Her committee was engaging the Ministry of Primary and Secondary Education on the appropriate time to reopen schools for the second term, with the gazetted date being the second week of May.
Recommendations would be made to the ministry once all had been consulted.
Schools were closed on March 24, almost a week before the closing date, as a precaution against infection by Covid-19.
The Progressive Teachers Union of Zimbabwe recently wrote to Government calling for a delay in the reopening of schools, with the union’s secretary general, Mr Raymond Majongwe, stating that reopening schools early could put learners, teachers and stakeholders at risk, and proposing mid-July.
Mrs Misihairabwi-Mushonga confirmed that teachers’ unions had proffered scientific reasons on why reopening of schools early was discouraged.
Stakeholders had been discussing other available options such as e-learning so that children continue to learn at home.
“At the moment, it is premature for anyone to take any position,” said Mrs Misihairabwi-Mushonga. “We should ensure there is safety for both the children and teachers. Parliament has not been sitting, but we are organising to meet with support from Unicef so we can have an oversight on the issue. Parliament committees should not stop because of Covid-19.

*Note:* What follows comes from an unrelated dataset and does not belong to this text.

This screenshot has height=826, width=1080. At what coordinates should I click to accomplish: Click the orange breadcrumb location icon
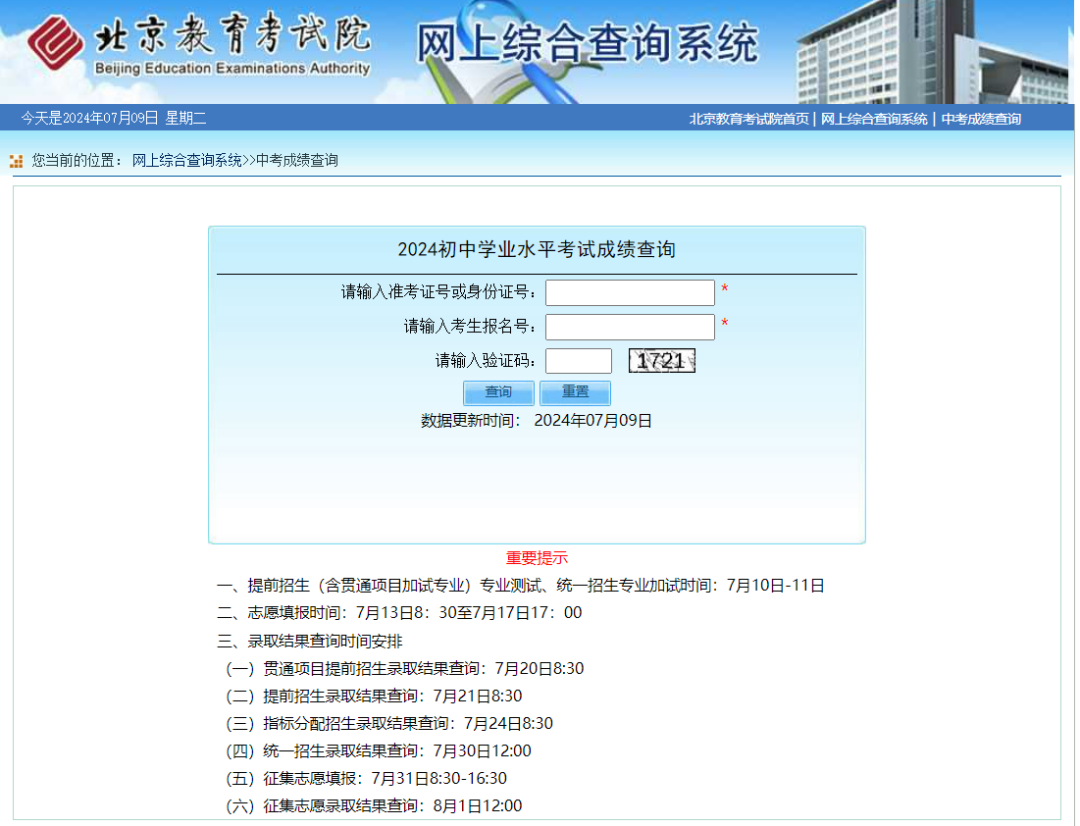click(15, 160)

“The closure of schools came from the debate we had in Parliament with the ministry and it was felt that it was not safe for children. Let us have consultations.”

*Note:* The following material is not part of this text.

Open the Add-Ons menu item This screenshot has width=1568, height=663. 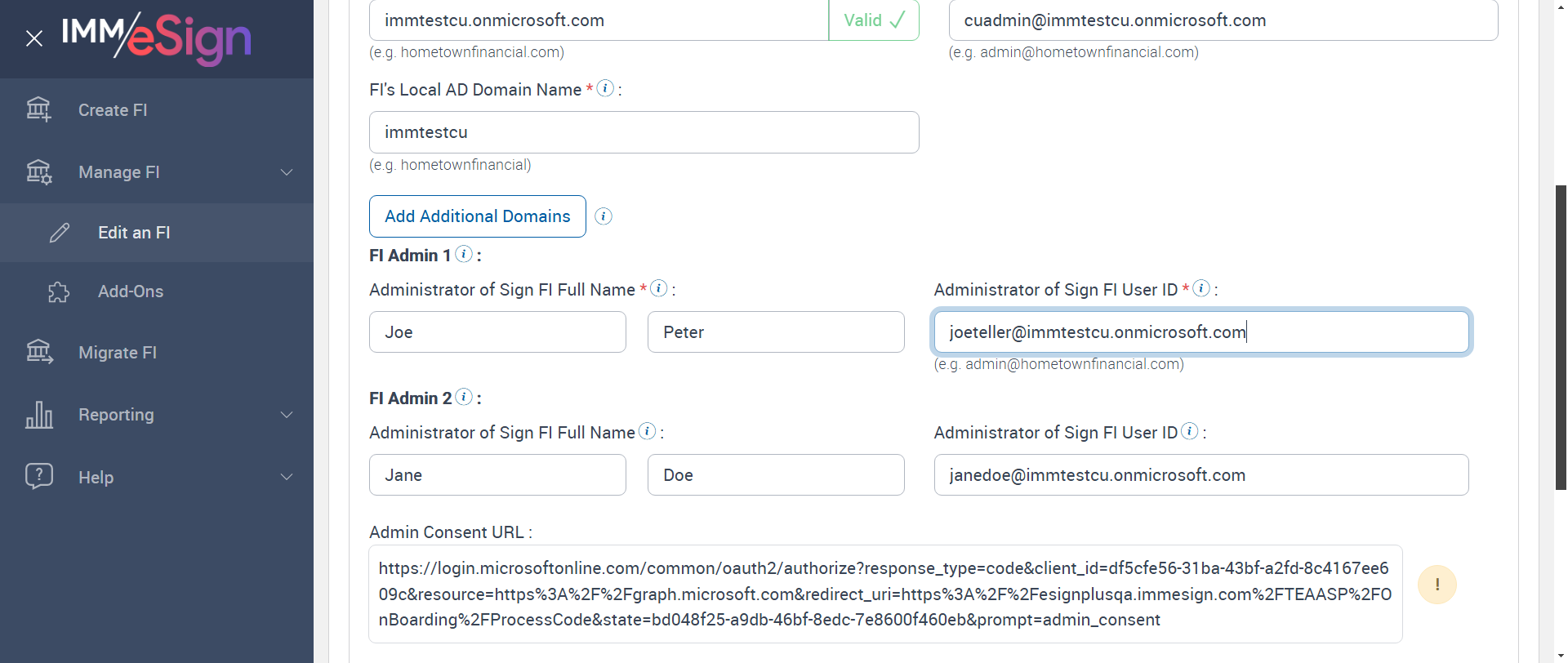[131, 291]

A number of people have raised concerns over e-learning, considering that pupils in remote areas may not access computers and other e-learning requirements, and some parents have said data costs are too high.

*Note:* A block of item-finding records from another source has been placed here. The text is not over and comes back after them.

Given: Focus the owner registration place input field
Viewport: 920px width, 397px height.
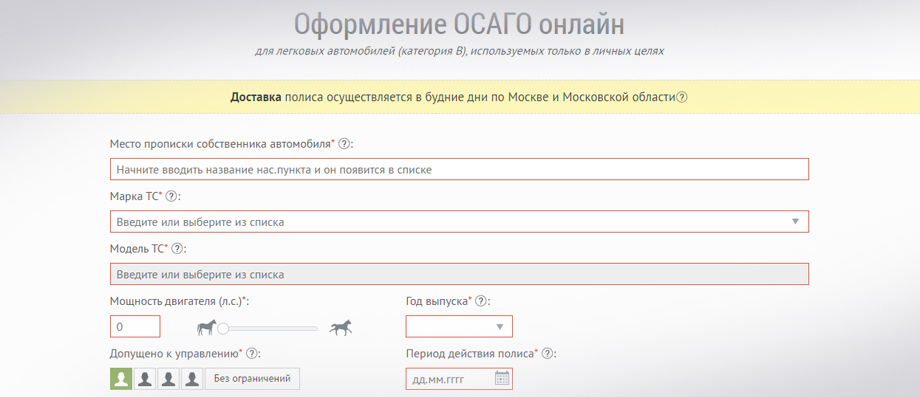Looking at the screenshot, I should coord(459,169).
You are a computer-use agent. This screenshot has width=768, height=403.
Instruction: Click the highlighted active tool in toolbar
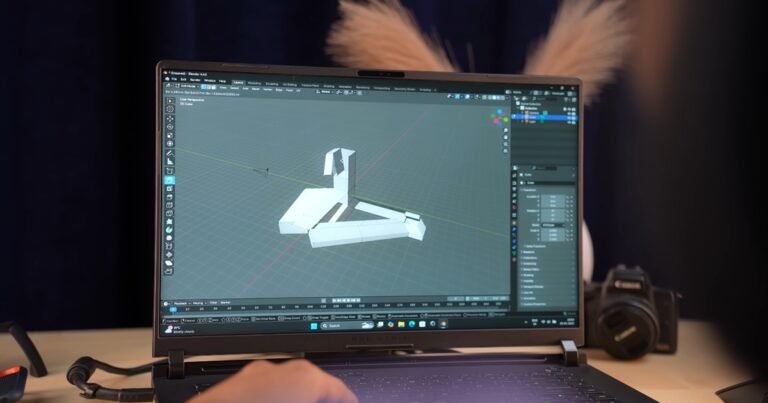pos(170,181)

Many organisations have come up with e-learning platforms and recommendations will be made.
Expressing her opinions, Ms Misihairabwi-Mushonga said: “There are other gadgets that can be used for learning. Most people are thinking of e-learning considering platforms that involve use of videos whereby the teachers and students can see each other, but there are other basic learning opportunities available.
“With a simple gadget or phone that has WhatsApp, a parent can help the children follow through educational modules. We should also look at the opportunities brought by e-learning with or without Covid-19. If we invest in information technology, it will help children even those who have been walking long distances to school.”
Mrs Misihairabwi-Mushonga said some parents had passed responsibilities to nurseries and schools and were now faced with helping their children learn at home.
“Now we are going into winter and if we allow schools to open, what is likely to happen?
“We are also having a pilot project with girls who fall pregnant in schools.
“This girl is at home and wants to continue learning,” she said, in support of extending e-learning regardless of Covid-19 requirements.